No es de extrañar que una película tan oscura y poco condescendiente como El cuchillo en el agua pusiera a su joven director en el punto de mira de las autoridades de la, por aquel entonces, República Popular de Polonia. Sin embargo, la buena labor tras la cámara del debutante le brindó una nominación al Óscar a la Mejor Película Extranjera y le permitió iniciar una carrera meteórica en Europa. La temprana autoconsciencia de la potente personalidad de Polanski como autor es manifiesta en este film, el cual, aun siendo una obra primeriza (y por tanto bastante imperfecta, principalmente por ser excesivamente manierista en su forma y por no llegar a las cotas de tensión que promete su excelente argumento), resulta un auténtico compendio de las constantes que Polanski desplegará de manera obsesiva a lo largo de sus títulos posteriores. Encontramos ya aquí, esbozados, elementos tan recurrentes en la filmografía polanskiana como la claustrofilia, el proceso de descomposición del matrimonio, la tensión sexual, el voyeurismo, el gusto por la humillación ajena, el conflicto triangular (en el que invariablemente se encuentran implicados dos hombres y una mujer), la infidelidad, y, cómo no, el enrarecimiento progresivo del ambiente, que culminará con el estallido de toda la violencia contenida hasta ese momento.

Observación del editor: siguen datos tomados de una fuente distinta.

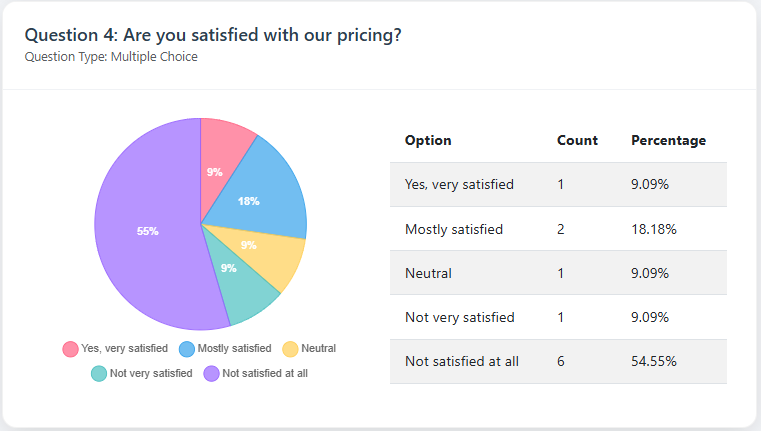Click the 54.55% percentage cell
761x431 pixels.
pos(654,361)
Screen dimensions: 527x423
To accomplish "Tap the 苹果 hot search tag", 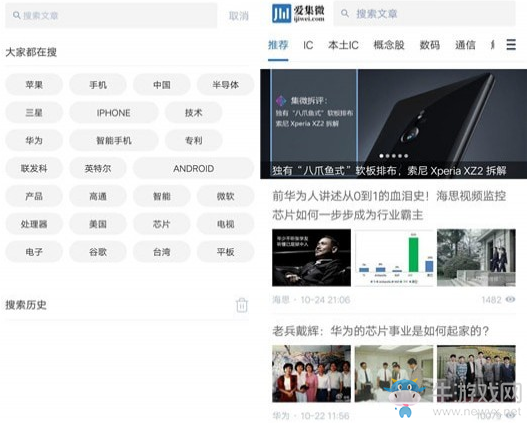I will [34, 85].
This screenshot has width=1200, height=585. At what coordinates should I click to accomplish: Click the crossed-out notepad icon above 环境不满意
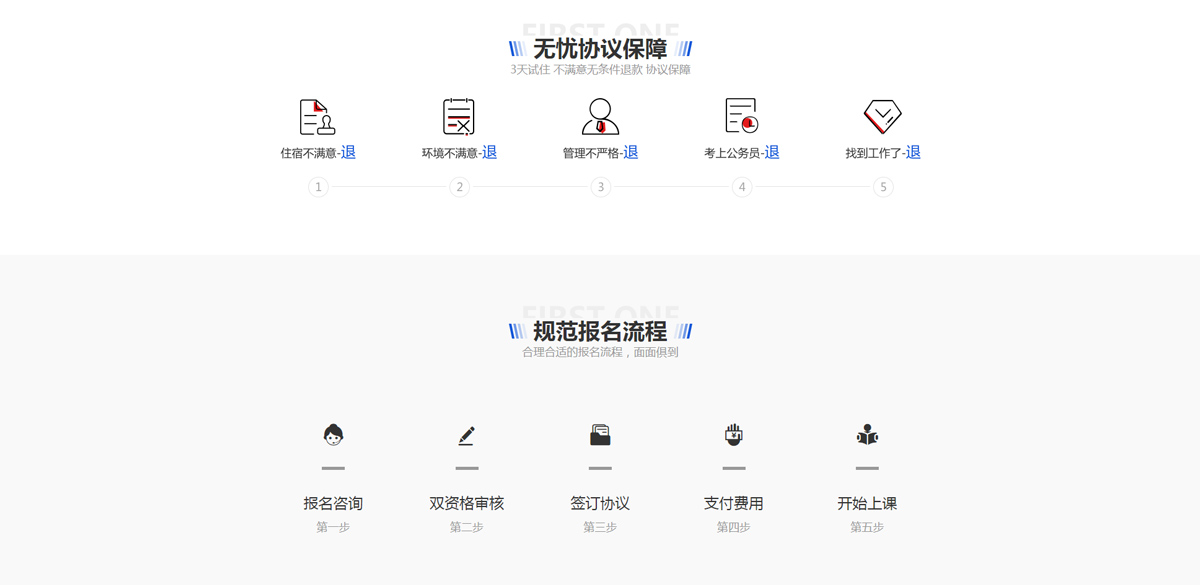click(459, 117)
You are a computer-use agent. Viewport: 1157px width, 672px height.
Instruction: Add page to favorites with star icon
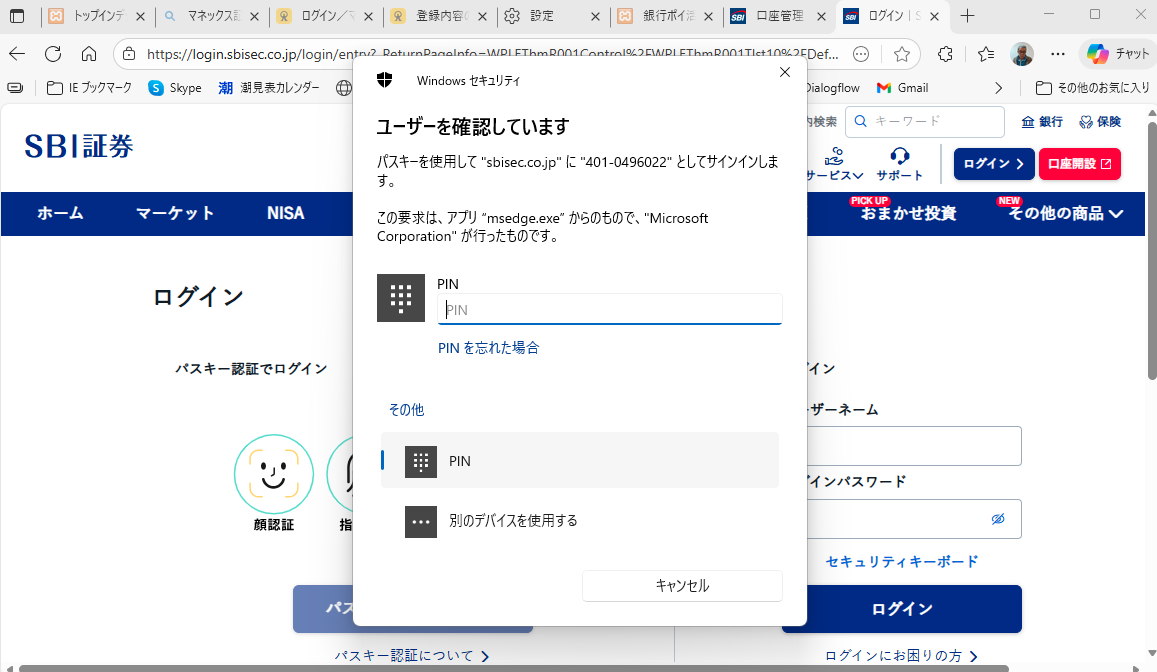[902, 54]
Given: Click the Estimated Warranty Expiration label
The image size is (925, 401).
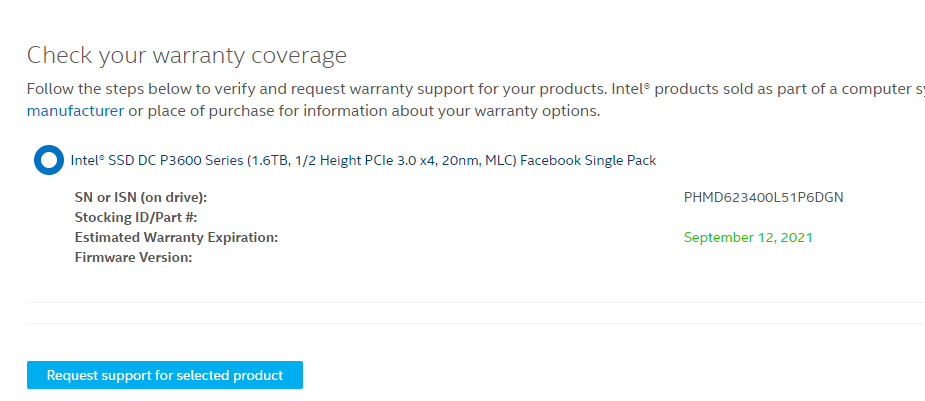Looking at the screenshot, I should point(176,238).
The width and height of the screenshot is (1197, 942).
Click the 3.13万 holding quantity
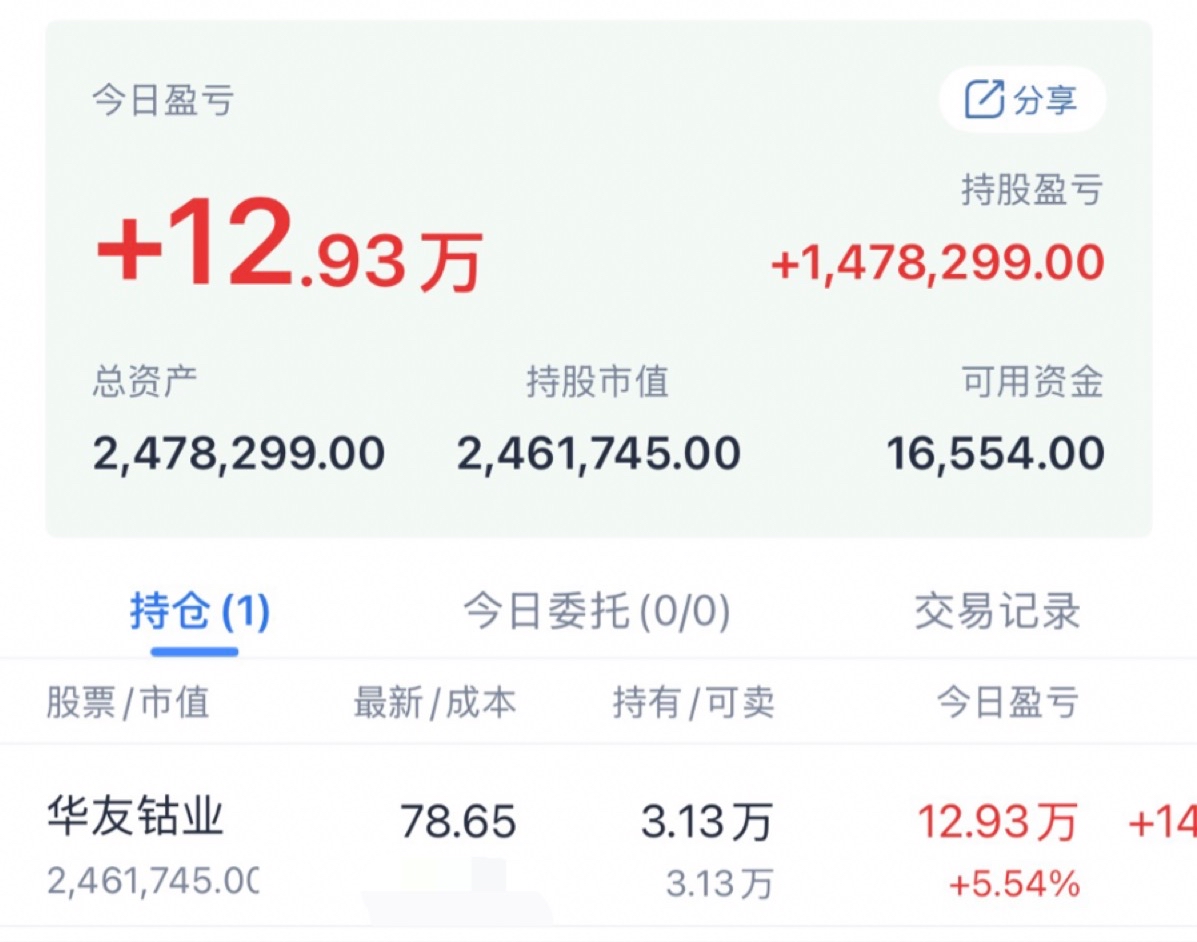[706, 823]
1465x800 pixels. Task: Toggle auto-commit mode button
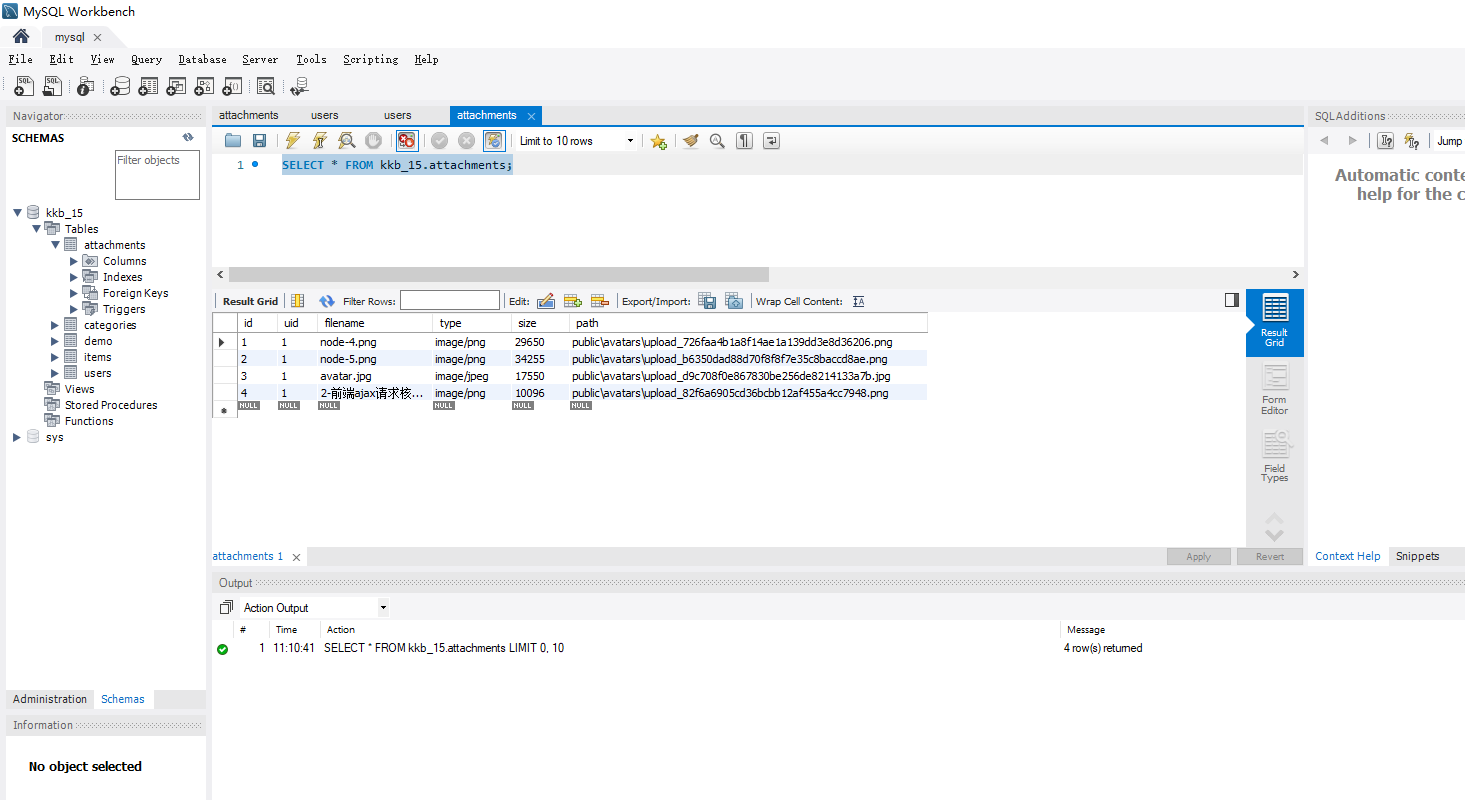pos(494,141)
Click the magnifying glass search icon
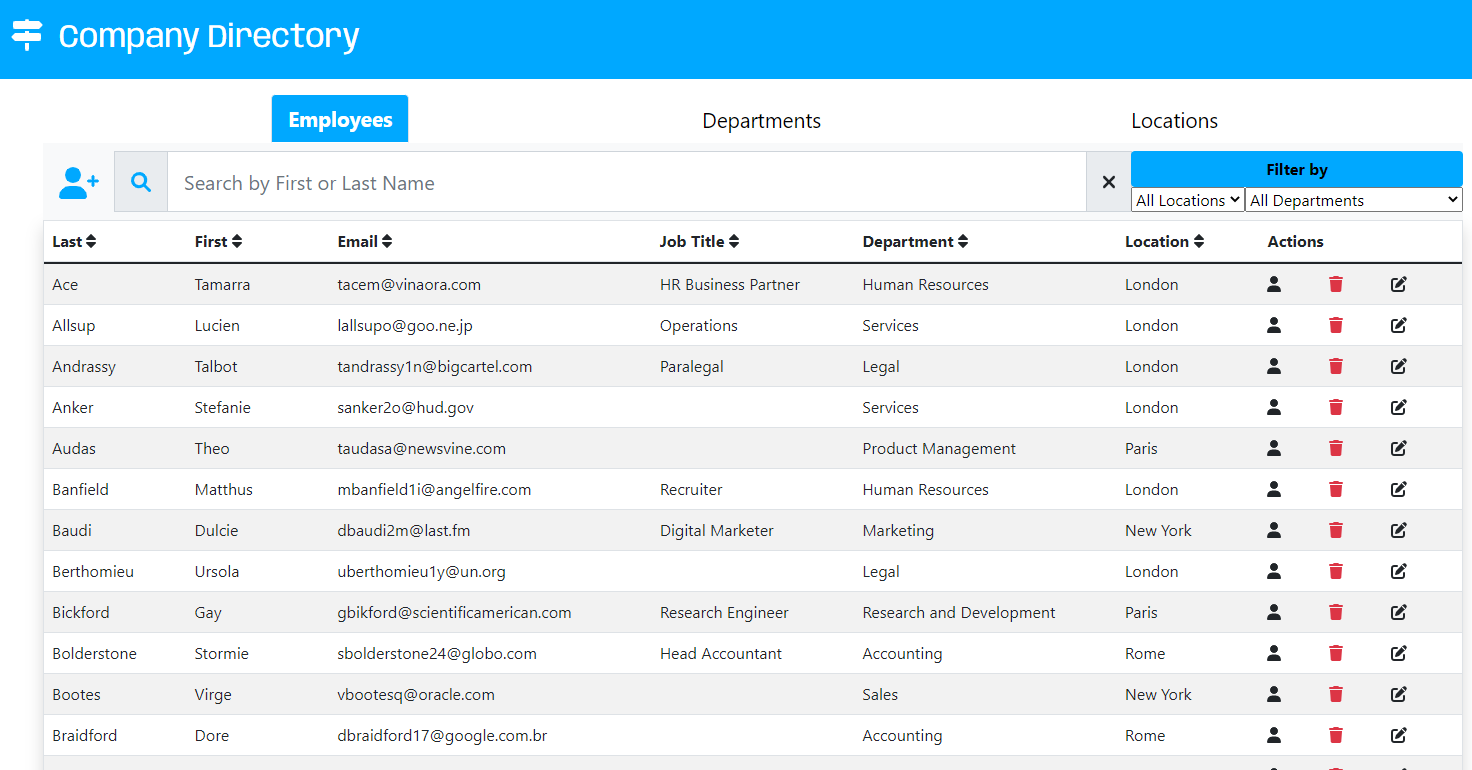Screen dimensions: 1472x770 tap(141, 182)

Si bien está lejos de los logros alcanzados por el autor en años venideros, El cuchillo en el agua se nos revela como una interesantísima opera prima en la que se atisba la habilidad latente de su director para transmitir inquietud y desazón en el espectador mediante el lenguaje cinematográfico. La apabullante mise en scène muestra un inteligente (y nada arbitrario) uso de los planos cortos y de la profundidad de campo que incide en la tensa relación que se establece entre los tres únicos personajes que habitan el film. Así pues, Polanski confirma su talento innato como cineasta, traducido aquí en su destreza para utilizar un buen número de llamativas angulaciones de cámara (en este sentido recuerda al Orson Welles más barroco) en un espacio reducidísimo con el fin de potenciar la tensión psicológica del relato y no por mero lucimiento estético (no en vano, Polanski se ha convertido con el tiempo en uno de los más capacitados creadores de suspense que ha dado la gran pantalla, siempre después de Hitchcock).